As a pastor, my role is not to give you what you want.  This church is not here to give you what you want. Even God is not here to give you what you want.  The purpose of any church, including this one, is not to give you what you want.  The reason we are informal, or have video clips, or a band, or that I don’t speak in church language is not to entertain people or give them what they want.  At Vision, we do those things so that we can remove all the communication barriers that get in the way of you hearing God’s message. Are you all with me?  Do you understand the difference?

The purpose of church is not even for us to give others what they want, or even need.   There are numerous charitable organizations that give us opportunities to put others first. Not that the church should not be doing those things, but charitable organizations can help the needy as well as anyone can. 

So if Vision is not about what I want and it’s not about the wants of others, what is the purpose of the church? At Vision, we are here so that you can discover what God wants.  What God wants for you, for those around you and for the whole world.  God’s desire is for us to at peace with God, with one another and with God’s creation.  God’s desire is for us to live God’s way ­ not our way.

That is the “wisdom from above” of which James speaks when he says, “But the wisdom from above is first pure, then peaceable, gentle, willing to yield, full of mercy and good fruits, without a trace of partiality or hypocrisy. And a harvest of righteousness is sown in peace for those who make peace.”

God’s wisdom is radically different from that of the world.  It is revolutionary and countercultural.  Remember a few weeks ago we explored how James said we can’t be friends with the world and friends with God.  And by friendship with the world James meant adopting its value system.  This is what James was talking about.

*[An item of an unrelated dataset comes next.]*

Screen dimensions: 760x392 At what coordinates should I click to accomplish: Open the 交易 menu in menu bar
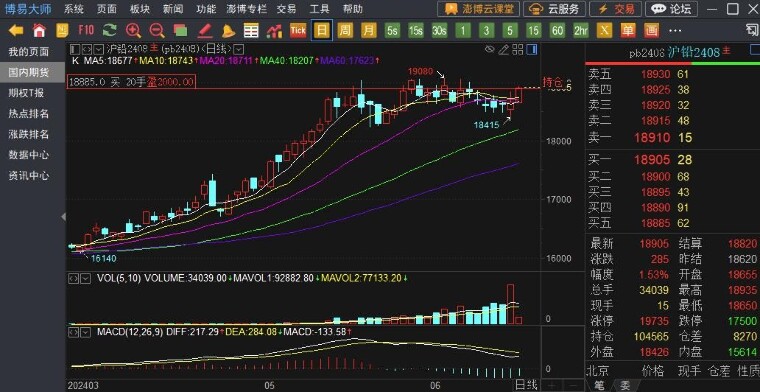pos(286,9)
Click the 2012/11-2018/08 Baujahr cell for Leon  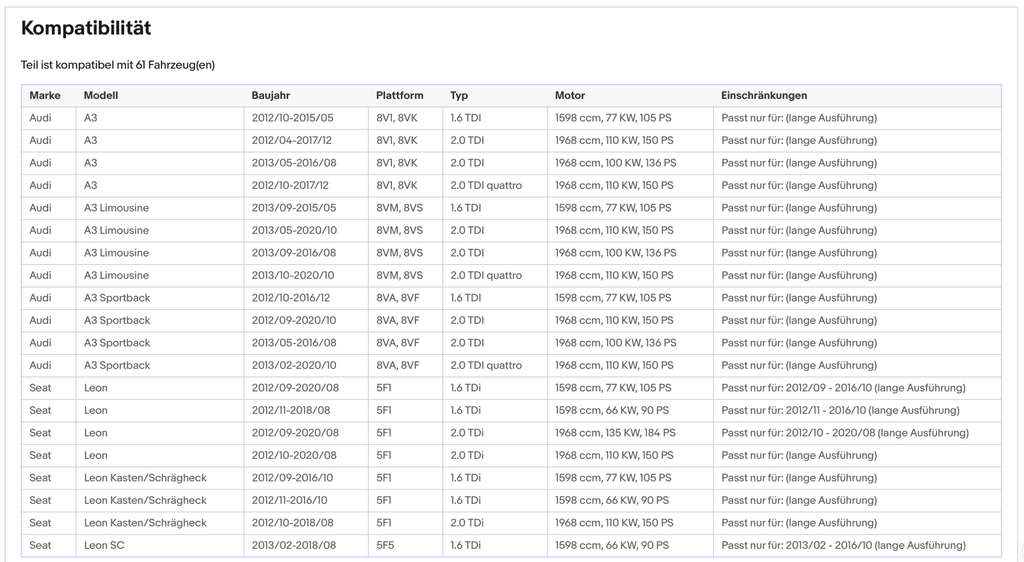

The conventional wisdom of the world often spins the demonic forces of envy and selfishness into seemingly harmless and lofty concepts like “discovering yourself,” “having your needs met” or “getting what you deserve.”  But through James, God warns us that when our choices spring from our own desires, our needs and our ambitions, the result is often conflict, chaos and strife.

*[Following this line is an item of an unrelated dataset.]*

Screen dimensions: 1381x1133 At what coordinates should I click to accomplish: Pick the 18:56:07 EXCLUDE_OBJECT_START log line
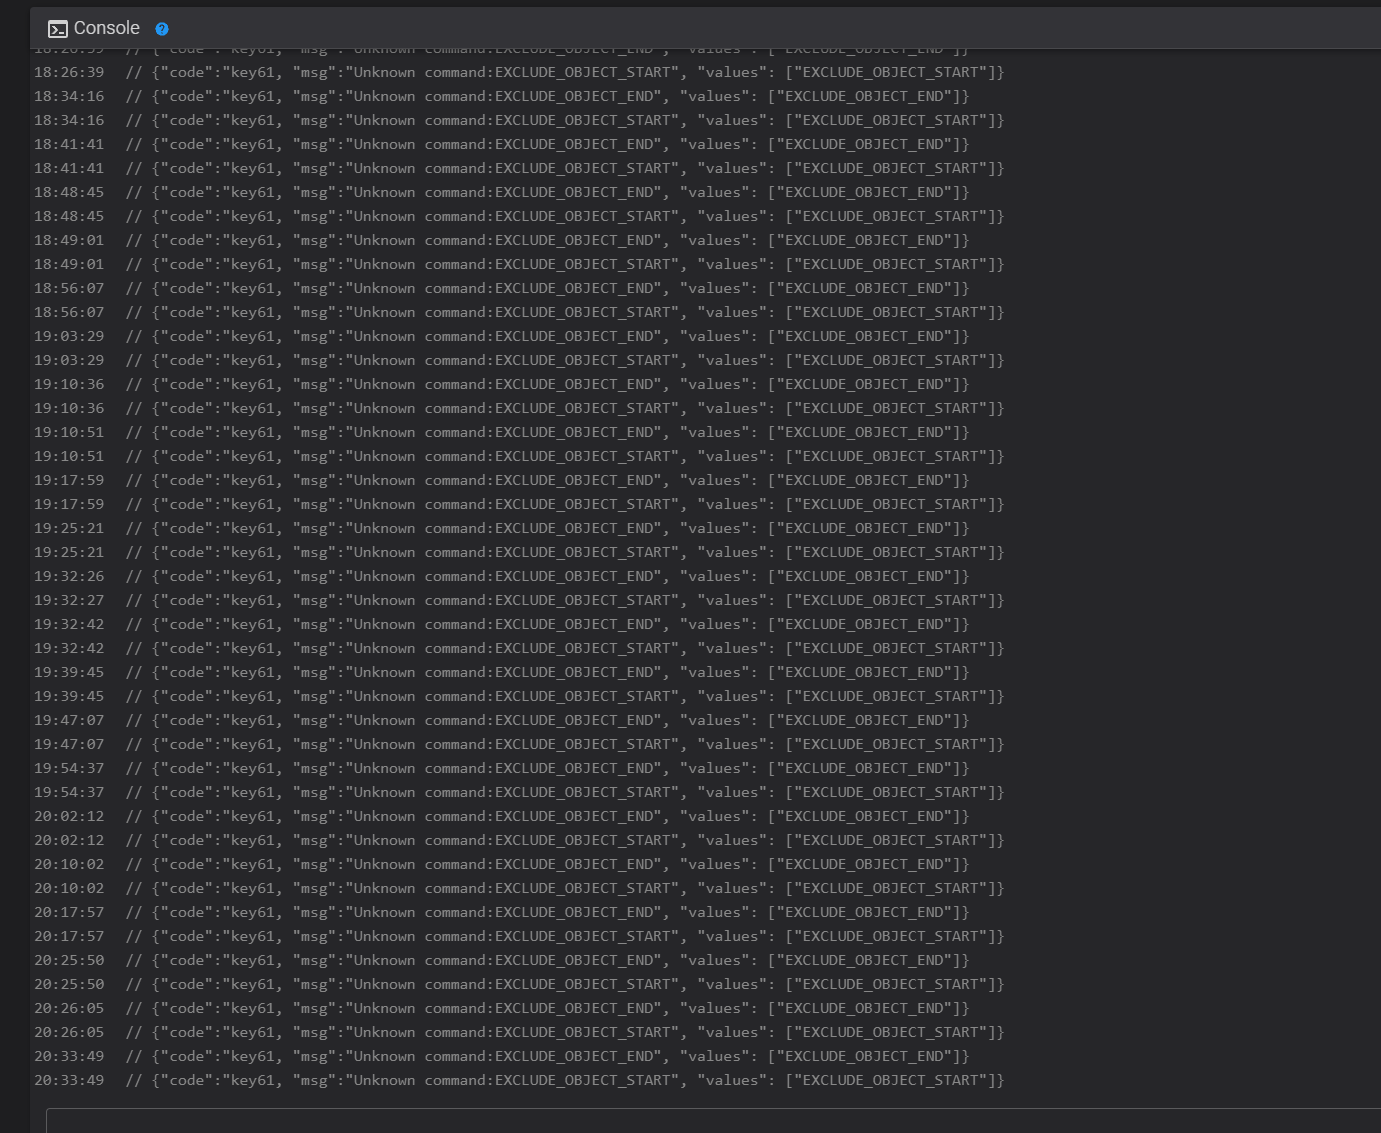click(x=518, y=312)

So we must ask ourselves today, if we find ourselves in a conflict, if we are experiencing broken relationships, isolation and anger, where is it coming from?  If we take some time to quiet our minds in prayer and examine ourselves truthfully, is the source of our problems wanting something we don’t have?  Is our envy the source of our misery?

If it is, I invite us to try the wisdom transplant James suggests.  Replace the world’s wisdom with God’s wisdom.  Why not reframe the questions of our lives and ask not “What do I want in this situation?” but “What does God want?”

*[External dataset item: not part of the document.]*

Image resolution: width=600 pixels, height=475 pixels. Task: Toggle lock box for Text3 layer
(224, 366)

How do we know what God wants?  We discover it in our relationship with Christ, as we explore the Bible in our small groups, or hear God’s word preached here on Sunday morning, or worship here and experience God.   That’s why it is important to be here.  We uncover what God wants for us as we share with one another and guide one another in our small groups. That’s why it is important to join one.  We live out what God wants for us when we serve others, not on our own, but through this church and supporting this church.   That’s why it’s important to serve here and get involved.

What God is not always going to be agreeable, easy, comfortable  or convenient.  It’s not “What do I want” but “What does God want?”  Sometimes those can be the same.  But when they are not, the church says, our church says, follow Jesus.  In other words, put aside what you want and instead live the life that God wants for you.